Cassie hated the changing rooms and the feeling of being sized up, assessed, compared and found wanting by the other women. With their sleek limbs, muscles rippling under their skin, and flat stomachs, oh yes, she could imagine their thoughts as their eyes travelled up and down her own mis-shapen, lumpy body in revulsion.
She wished she could wear a sign hanging from her neck, explaining to people who she was, what she had been through, how much it took out of her to come here every week, how the memories assaulted her every time she passed through the doors and the chlorine tickled the back of her throat. But that just wasn’t the done thing. And she didn’t want pity, just recognition.
“Excuse me, I’m sorry, aren’t you..?” a teenaged girl was swiping her index finger furiously over her phone, looking first at Cassie, then down again.
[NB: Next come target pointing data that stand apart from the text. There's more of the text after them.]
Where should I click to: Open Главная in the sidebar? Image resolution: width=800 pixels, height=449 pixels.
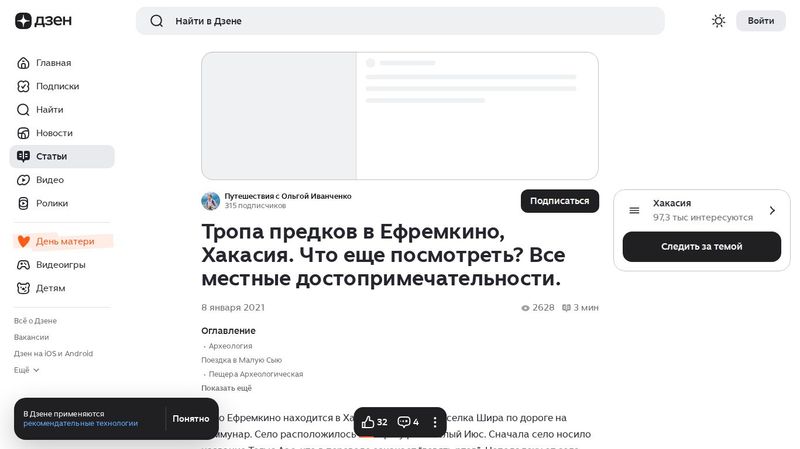click(52, 63)
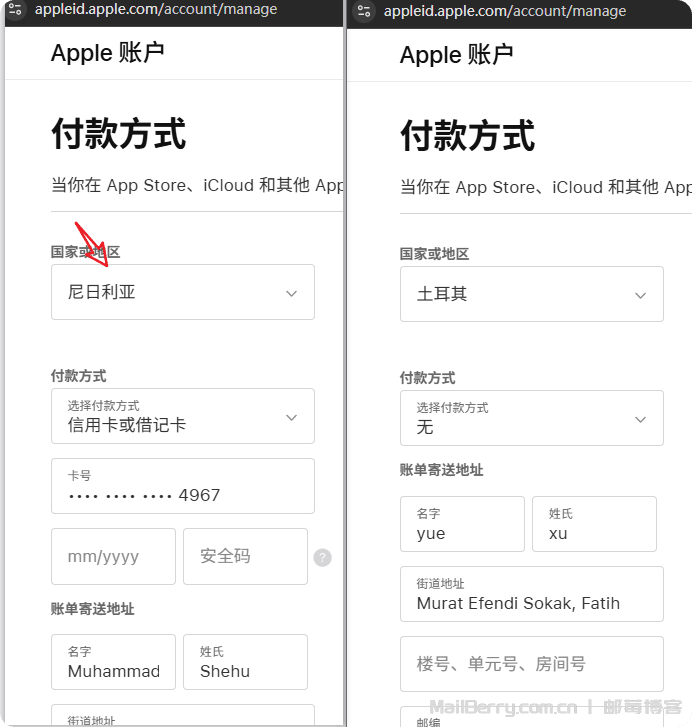Click the street address field Murat Efendi Sokak
The width and height of the screenshot is (692, 727).
pyautogui.click(x=532, y=594)
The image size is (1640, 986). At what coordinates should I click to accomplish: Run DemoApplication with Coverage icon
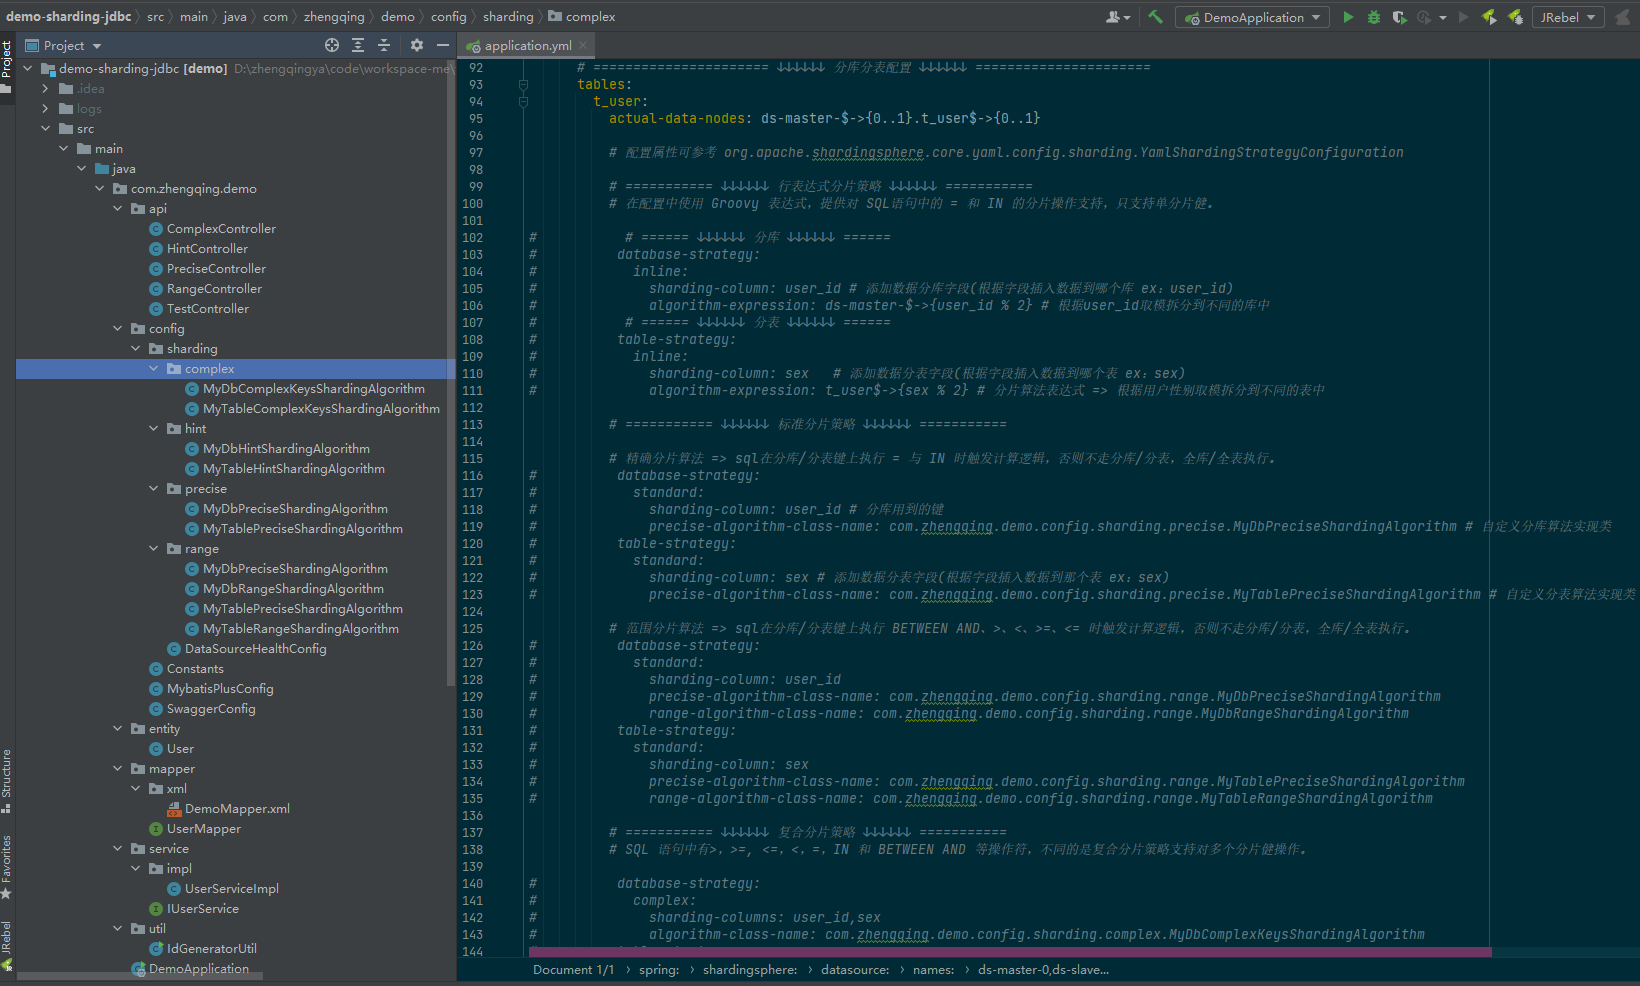pos(1399,17)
“Oh, I can swim, even though it looks impossible. Well, kind of, anyway,” Cassie plastered a smile on her face, practised but not yet used to the sharp stab of pain in her heart. ‘Not the pity, not the pity,’ she thought.
“No! No! It’s not that! You’re Cassie Anderlecht, aren’t you? The Olympic swimmer..?”
“I was the Olympic swimmer, once, yes,” Cassie sighed. “Not any more, as you can see.”
The girl looked Cassie full in the face, ignoring the crutches, the ill-fitting swimsuit, the twisted legs, the scars that bore witness to the story of her past.
“But you’re still Cassie Anderlechts. I’m so very pleased to meet you.”